A Robin Hood-esque attacker steals $52 million from Cashio, then returns smaller amounts and pledges to donate the rest to charity

A hacker was able to exploit an infinite mint glitch in the protocol of Cashio, a Solana stablecoin project. They were able to pull around $50 million out of the platform, while also tanking the value of the $CASH token in the process. The attacker left a note in the input data of their Ethereum transactions that "Account with less 100k have been returned. all other money will be donated to charity."

Saber, the providers of the Cashio liquidity pool, published a postmortem of the attack in which they wrote that "We do not have the money to pay back depositors." The hack was the second largest in Solana history, behind the February Wormhole hack.
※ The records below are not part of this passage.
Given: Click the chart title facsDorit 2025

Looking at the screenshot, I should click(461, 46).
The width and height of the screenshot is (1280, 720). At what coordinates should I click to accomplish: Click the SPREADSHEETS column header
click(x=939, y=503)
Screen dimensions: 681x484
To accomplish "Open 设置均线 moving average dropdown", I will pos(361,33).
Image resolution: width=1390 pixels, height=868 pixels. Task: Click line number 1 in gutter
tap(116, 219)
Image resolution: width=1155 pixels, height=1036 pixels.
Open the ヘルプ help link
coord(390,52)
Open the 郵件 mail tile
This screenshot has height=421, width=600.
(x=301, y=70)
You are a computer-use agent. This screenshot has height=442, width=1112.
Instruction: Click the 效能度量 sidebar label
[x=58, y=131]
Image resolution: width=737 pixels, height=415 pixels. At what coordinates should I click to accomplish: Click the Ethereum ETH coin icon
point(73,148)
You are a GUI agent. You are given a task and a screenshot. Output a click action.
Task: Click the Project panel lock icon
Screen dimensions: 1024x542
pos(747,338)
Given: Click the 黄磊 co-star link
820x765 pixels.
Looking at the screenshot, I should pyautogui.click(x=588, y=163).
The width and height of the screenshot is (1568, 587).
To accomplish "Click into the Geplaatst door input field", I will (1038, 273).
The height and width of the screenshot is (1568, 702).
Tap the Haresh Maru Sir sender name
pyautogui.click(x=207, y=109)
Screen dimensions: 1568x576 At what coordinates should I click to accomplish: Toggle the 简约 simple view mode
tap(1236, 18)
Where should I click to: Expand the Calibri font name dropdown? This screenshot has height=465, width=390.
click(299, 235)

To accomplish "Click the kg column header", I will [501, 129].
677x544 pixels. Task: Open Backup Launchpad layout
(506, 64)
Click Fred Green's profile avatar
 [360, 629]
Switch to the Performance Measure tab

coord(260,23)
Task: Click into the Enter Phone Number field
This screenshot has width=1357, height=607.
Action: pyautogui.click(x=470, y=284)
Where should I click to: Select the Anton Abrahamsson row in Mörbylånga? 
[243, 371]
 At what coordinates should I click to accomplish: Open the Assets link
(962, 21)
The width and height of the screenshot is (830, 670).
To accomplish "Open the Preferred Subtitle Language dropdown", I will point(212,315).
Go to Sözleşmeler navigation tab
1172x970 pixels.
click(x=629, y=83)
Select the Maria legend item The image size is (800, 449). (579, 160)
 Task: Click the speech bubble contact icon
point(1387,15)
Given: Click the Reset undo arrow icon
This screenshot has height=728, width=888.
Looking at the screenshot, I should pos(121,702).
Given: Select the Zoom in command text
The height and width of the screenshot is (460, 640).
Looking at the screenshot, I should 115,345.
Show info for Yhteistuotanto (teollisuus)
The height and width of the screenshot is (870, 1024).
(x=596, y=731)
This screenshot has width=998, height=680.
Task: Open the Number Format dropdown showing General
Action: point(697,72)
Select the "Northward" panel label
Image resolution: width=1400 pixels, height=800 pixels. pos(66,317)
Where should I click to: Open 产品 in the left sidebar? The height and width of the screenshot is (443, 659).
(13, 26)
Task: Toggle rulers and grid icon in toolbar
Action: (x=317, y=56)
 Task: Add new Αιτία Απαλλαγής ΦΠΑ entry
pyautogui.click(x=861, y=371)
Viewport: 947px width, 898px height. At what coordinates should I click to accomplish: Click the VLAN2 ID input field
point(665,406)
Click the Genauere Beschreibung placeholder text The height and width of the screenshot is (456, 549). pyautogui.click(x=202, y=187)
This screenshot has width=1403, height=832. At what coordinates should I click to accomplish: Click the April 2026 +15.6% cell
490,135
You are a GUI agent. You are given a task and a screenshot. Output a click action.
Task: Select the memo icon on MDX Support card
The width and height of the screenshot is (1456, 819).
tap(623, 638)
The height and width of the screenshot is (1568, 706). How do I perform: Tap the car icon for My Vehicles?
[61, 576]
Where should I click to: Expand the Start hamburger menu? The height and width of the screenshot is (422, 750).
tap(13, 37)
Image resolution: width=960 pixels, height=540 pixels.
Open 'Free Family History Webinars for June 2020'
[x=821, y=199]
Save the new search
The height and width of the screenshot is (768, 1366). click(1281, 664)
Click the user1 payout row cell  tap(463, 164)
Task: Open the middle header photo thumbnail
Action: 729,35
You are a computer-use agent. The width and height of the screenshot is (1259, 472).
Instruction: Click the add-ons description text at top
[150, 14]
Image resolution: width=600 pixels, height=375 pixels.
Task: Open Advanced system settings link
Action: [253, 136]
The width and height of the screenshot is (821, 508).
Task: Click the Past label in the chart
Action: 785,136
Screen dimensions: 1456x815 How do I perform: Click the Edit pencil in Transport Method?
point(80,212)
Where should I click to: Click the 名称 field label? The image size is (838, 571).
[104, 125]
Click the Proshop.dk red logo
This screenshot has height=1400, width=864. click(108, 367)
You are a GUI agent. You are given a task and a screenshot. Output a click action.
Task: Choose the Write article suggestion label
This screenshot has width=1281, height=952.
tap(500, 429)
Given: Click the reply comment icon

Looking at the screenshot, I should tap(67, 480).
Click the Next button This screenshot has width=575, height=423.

Saber entreated the hacker to return the funds, writing, "accounts with over $100k are often users' life savings on leverage, and many of us will seriously be affected financially after this incident."

On March 28, the attacker sent a message saying that "the intention was only to take money from those who do not need it, not from those who do", and invited users who had over $100,000 to apply to receive their funds back with "an explanation of the source of this money and why you need it back. more detail is better. money will not be refund to rich american and european that don't need it." Somewhat strangely, Cashio themselves began hosting a website to allow affected users to plead with the hacker to return the money.